Existing users can continue to use the free About.me incarnation as normal, but there’s now an option to upgrade for $4 a month, which lets them use their own domain name. In real terms, this means you can use, say ‘mydomain.com’, and have your About.me profile appear directly on it.

For those who don’t already own their own domain, About.me is also partnering with NameCheap.com to guide users through the buying and setting-up process. It’s worth adding here that if you use your own domain name, you will of course need to find your own host – this is where NameCheap.com comes in to play.

about me_Premium_Upgrade Page

Upgrading to $4/month also lets you remove the About.me branding from the top of your page, if you choose to remain on the hosted About.me/username domain. Furthermore, you can now gain access to Google Analytics which will let you glean specific data relating to traffic that arrives on your site, which will be open to both hosted and personalized domain-using customers.

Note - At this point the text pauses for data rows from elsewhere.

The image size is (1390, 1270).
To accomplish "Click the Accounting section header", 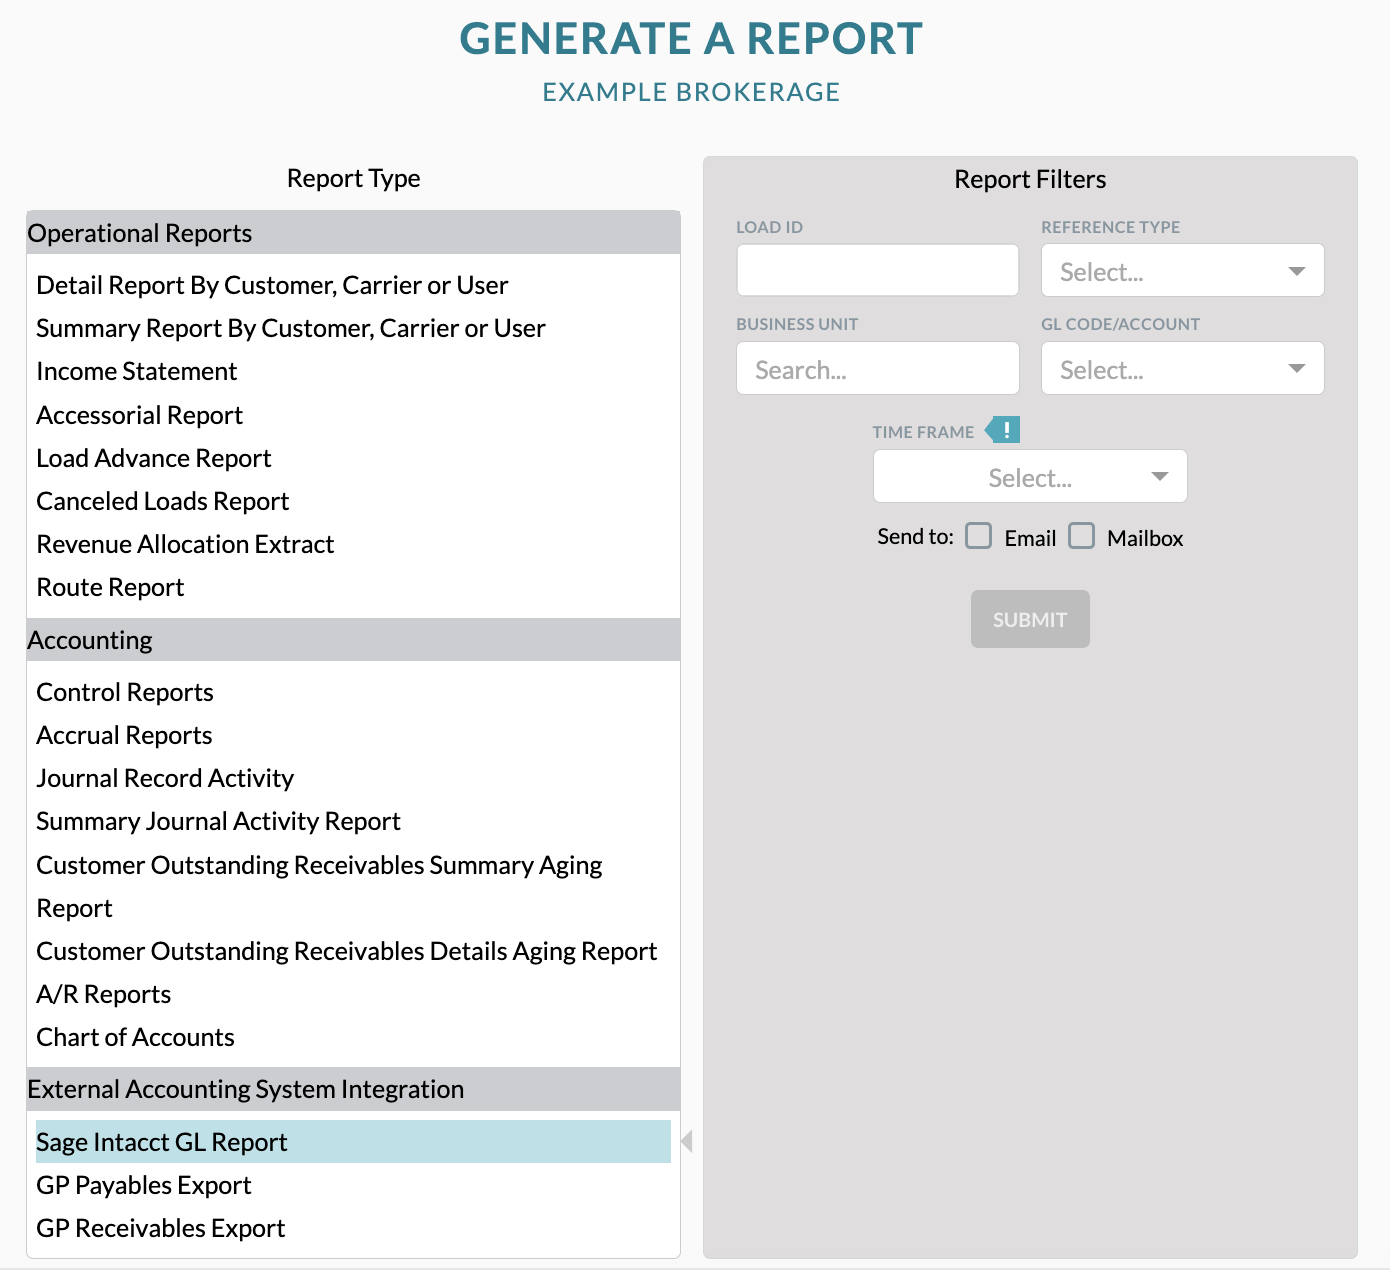I will click(90, 640).
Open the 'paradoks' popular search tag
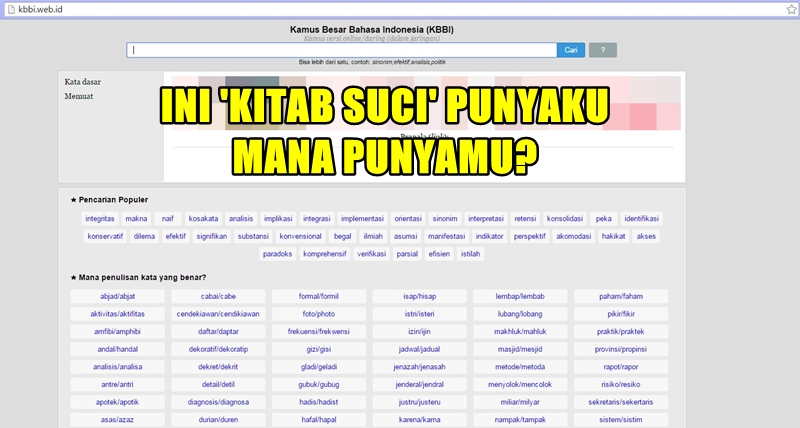Screen dimensions: 800x428 [277, 254]
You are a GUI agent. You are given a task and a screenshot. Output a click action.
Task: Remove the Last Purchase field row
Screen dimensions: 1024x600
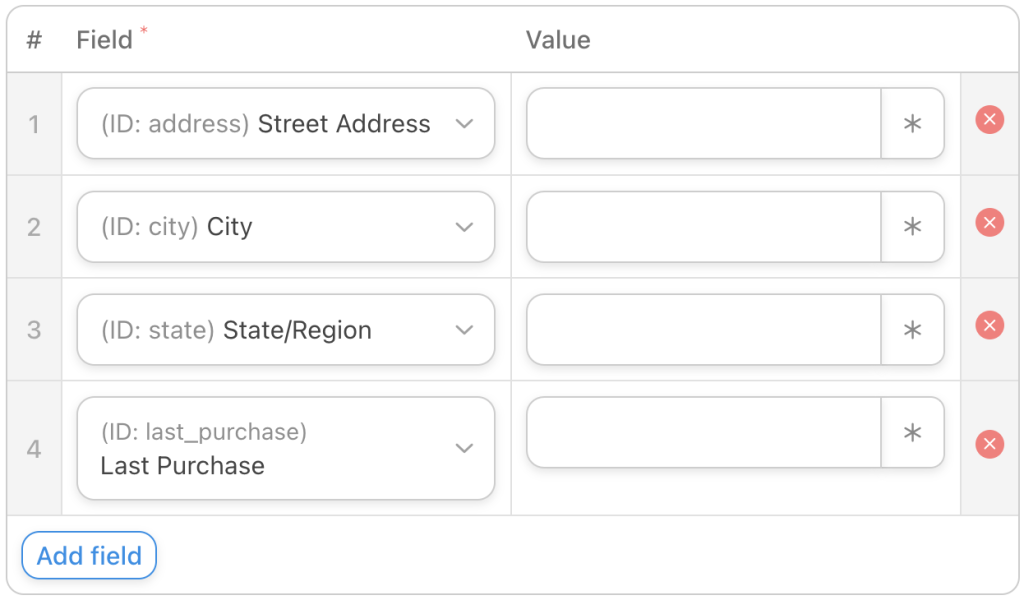(x=989, y=444)
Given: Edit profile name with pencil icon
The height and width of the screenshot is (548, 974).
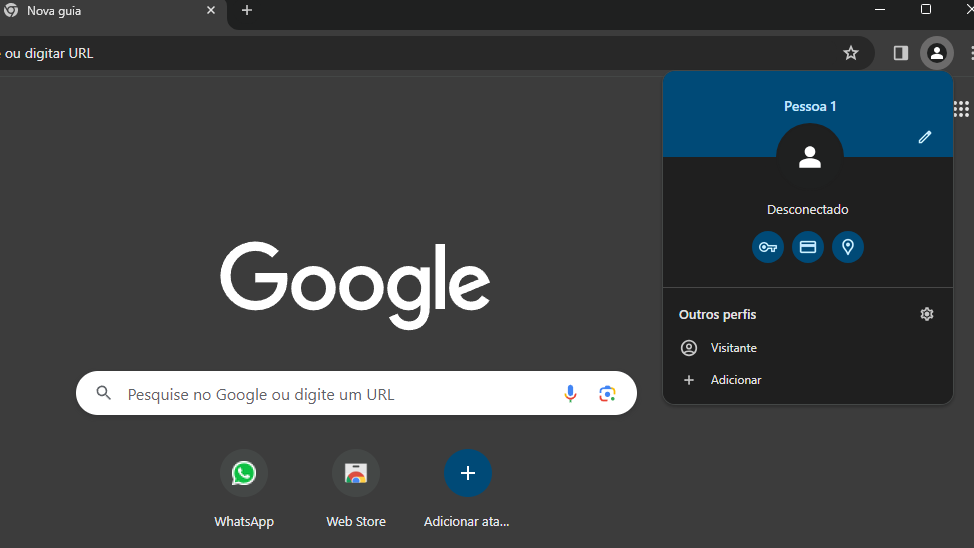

An additional $9/month subscription level will be introduced in the next few months, which essentially buys you prominence across the About.me network, including in the Directory and through search. This will be powered by Wefollow’s technology, which About.me acquired earlier this month – Wefollow was founded as a Twitter directory back in 2009, by JeffHodsdon and Kevin Rose while they were still at Digg.

The story so far

About.me was co-founded by Ryan Freitas [see customized About.me domain here], Tony Conrad and Tim Young in October 2009, before launching to the public in December the following year. It was swiftly acquired by AOL for what was thought to be tens of millions of dollars.

Then, almost exactly two years later, About.me announced it was becoming a startup again. While full details of the buyout weren’t revealed, Freitas and Conrad said that it was financially backed by the management team and a group of investors “who have backed companies such as WordPress and Google.” AOL retained an 8% stake in About.me.

About.me has launched a slew of new features in recent times, including a WordPress widget to display a user’s profile in their blog’s sidebar, while last month YouTube, Vimeo and SoundCloud embeds were enabled.

Personal branding

Screenshot_1

Customized domains have been a long-time coming, and today’s news positions it alongside the likes of Tumblr or WordPress, which offer both fully-hosted, branded blogging services, as well as customized domains.

“At About.me, we’re constantly seeking feedback from our users and customized domain names has been the most requested feature for quite some time,” explains co-founder Conrad.

About.me, of course, is different to the aforementioned blogging platforms, but this latest move hints at the direction it’s heading. As things stand, About.me still serves as a fairly straight-forward online profile portal, but it wouldn’t be at all surprising if we started seeing a far richer offering, with dedicated ‘sections’ for portfolios, videos and so on, though Conrad remained tight-lipped on what, if anything, we can expect to see moving forward. “We’re taking a close look at our product pipeline in order to deliver on the desktop and mobile features that matter most to our users,” he says.

From a free-to-premium conversion perspective, what will About.me classify as ‘successful’? “We have internal targets that are in line with what typically happens in other web services, anything between 2%-5% is reasonable as a starting point,” explains Conrad. “The initial focus on domain-mapping and branding-reduction is just one of many offerings we’ll begin to roll out.”

So, 2013 could be the year About.me evolves beyond recognition. What started life as a simple, hosted one-page profile back in 2010 is now sprouting arms and legs, and it will be interesting to see how the service looks a year from now.

The premium upgrade service will be open to all users shortly.